Purpose: To evaluate the relationship between misrouted retinal-fugal projections and ocular motor disarrangements, we examined ocular motor characteristics in 5 observers with chiasmal crossing defects. One observer presented with naturally occurring achiasmatic syndrome in which nasal retinal projections and concomitant visuotopic and retinotopic mapping misroute due to the inborn absence of the optic chiasm. The remaining four observers were albinos (autosomal recessive oculocutaneous or X-linked ocular) in which temporal retinal projections misroute due to erroneous decussation at the optic chiasm. Visual fields for all observers were normal.

Methods: Horizontal, vertical and torsional eye movements were evaluated for each eye with a dual-search coil technique. In vitro and in vivo coil calibration was implemented. Fixation, characteristics under binocular and monocular viewing conditions were evaluated at primary, secondary and tertiary gaze angles.
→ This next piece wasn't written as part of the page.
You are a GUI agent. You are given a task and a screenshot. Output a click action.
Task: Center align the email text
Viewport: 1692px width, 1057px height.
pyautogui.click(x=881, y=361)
Results: In the achiasmat and albinos, classic congenital nystagmus (CN) was recorded in the horizontal planes. For the achiasmat, see-saw nystagmus also was recorded in the vertical and torsional planes and followed the profile of upward movement and intorsion of one eye with simultaneous downward movement and extorsion of the fellow eye. Vertical vergence in the achiasmat covaried with cycloversion implicating a common source. In the achiasmat and some albinos, additional vertical and torsional oscillations also were recorded. Vertical oscillations could show apparent disconjugacy; associated torsional components were typically conjugate. All observers showed various forms of interocular misalignments which together with horizontal, vertical and torsional instabilites varied markedly and independently with viewing conditions. In general, mean eye position vectors demonstrated a best fit plane shifted from Listing's classic fronto-parallel plane; the direction of the displacement planes was eye dependent and could alter with left, right or both eye viewing.

Conclusions: Achiasmatic and albino models may afford the opportunity to not only better understand the pathogenesis of related eye movement disarrangements but also to gain insights into visual pathway development and how the brain adapts to and processes sensory events even when left and right eye visual fields are cortically projected in mirror reversed order partially, as in albinism, or completely, as in non-decussating retinal-fugal fibre syndrome.